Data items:
══════
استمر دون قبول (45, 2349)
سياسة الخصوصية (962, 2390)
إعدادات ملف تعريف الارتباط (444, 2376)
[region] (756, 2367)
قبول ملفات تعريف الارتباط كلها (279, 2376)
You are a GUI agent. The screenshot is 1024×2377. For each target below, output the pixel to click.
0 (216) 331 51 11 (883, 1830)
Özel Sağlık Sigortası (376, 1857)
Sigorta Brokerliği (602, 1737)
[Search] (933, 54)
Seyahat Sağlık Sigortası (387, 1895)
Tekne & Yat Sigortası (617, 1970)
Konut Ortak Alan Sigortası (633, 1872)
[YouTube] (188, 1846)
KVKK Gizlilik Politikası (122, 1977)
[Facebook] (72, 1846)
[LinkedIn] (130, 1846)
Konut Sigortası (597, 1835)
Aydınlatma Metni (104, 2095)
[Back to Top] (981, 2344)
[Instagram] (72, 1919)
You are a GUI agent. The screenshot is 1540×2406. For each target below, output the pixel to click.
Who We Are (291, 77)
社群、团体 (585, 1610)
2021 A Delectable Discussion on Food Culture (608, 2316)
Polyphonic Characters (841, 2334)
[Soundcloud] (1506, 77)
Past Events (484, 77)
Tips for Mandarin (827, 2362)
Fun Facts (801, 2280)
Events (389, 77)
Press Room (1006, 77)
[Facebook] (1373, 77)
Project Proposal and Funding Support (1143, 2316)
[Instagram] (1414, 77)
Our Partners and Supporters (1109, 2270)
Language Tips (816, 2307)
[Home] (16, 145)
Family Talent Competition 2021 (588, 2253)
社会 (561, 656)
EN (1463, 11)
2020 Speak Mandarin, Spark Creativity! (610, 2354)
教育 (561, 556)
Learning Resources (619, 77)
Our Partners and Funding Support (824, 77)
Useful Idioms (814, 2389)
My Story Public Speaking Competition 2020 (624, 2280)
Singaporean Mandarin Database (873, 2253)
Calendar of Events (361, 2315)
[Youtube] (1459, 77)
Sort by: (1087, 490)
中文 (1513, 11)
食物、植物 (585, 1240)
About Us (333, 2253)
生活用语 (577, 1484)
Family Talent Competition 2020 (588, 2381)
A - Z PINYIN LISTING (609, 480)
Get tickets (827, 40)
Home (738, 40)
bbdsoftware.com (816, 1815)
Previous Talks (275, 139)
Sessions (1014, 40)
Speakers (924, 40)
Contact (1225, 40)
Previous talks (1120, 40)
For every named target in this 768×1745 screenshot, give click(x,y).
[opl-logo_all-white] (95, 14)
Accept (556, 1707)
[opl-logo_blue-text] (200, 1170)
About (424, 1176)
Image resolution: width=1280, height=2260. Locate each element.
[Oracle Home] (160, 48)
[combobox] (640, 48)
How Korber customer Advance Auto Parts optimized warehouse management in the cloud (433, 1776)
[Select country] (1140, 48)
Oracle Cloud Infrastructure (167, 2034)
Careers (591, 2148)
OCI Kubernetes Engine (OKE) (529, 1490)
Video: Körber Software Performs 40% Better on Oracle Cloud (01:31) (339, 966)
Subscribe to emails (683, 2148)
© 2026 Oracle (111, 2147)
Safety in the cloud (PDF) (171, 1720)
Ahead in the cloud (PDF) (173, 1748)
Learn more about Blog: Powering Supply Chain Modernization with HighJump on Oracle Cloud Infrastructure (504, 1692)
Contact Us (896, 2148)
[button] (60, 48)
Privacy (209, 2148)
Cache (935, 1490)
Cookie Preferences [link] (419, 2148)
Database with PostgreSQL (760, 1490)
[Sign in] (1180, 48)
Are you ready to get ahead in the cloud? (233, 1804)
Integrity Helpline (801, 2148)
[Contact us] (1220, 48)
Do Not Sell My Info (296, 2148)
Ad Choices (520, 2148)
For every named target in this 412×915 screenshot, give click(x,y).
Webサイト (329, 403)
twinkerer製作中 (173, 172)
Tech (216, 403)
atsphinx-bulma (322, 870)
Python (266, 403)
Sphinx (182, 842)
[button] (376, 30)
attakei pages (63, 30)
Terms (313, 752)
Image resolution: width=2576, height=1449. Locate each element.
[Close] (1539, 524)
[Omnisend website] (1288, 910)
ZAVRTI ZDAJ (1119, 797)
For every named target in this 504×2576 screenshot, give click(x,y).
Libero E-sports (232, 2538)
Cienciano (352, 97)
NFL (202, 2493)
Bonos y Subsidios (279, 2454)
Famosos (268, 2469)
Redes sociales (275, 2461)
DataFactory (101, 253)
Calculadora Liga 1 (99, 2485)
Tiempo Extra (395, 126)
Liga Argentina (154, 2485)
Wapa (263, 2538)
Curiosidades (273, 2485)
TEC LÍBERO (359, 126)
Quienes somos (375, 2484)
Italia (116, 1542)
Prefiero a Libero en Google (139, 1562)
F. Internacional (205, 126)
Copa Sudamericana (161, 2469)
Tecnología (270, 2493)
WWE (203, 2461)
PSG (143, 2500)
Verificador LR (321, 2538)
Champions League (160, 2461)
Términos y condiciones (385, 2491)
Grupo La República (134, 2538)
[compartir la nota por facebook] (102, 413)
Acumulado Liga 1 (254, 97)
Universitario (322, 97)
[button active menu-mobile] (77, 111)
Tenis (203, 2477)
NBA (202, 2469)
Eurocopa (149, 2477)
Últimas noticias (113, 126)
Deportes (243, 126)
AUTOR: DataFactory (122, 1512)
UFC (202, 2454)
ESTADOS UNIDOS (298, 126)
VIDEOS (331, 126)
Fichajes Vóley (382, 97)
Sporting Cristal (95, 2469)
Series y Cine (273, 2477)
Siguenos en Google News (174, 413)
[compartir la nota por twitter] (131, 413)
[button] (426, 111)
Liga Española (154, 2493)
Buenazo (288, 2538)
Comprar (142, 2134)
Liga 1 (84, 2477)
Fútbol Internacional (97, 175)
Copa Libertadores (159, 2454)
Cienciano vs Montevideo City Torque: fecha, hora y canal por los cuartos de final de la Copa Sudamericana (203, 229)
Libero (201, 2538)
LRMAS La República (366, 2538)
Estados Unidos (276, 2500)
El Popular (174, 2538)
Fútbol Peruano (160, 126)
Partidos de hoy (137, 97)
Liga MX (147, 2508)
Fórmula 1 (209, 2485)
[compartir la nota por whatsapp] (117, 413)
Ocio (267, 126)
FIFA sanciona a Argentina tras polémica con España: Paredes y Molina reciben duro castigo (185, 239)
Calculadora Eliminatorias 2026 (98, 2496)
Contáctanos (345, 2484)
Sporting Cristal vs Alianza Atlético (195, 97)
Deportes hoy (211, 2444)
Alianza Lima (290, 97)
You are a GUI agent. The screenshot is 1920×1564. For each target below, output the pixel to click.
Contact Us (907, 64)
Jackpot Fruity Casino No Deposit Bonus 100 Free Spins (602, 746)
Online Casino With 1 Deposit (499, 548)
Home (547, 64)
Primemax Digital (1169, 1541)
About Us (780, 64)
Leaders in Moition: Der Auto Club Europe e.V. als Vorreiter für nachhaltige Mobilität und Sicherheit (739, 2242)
══════
Task to carry out: Would you print, exactly as written, every line above from the one holding "WWE (203, 2461)" through the one holding "Tenis (203, 2477)", with both included and no other lines?

Result of this exercise:
WWE (203, 2461)
PSG (143, 2500)
Verificador LR (321, 2538)
Champions League (160, 2461)
Términos y condiciones (385, 2491)
Grupo La República (134, 2538)
[compartir la nota por facebook] (102, 413)
Acumulado Liga 1 (254, 97)
Universitario (322, 97)
[button active menu-mobile] (77, 111)
Tenis (203, 2477)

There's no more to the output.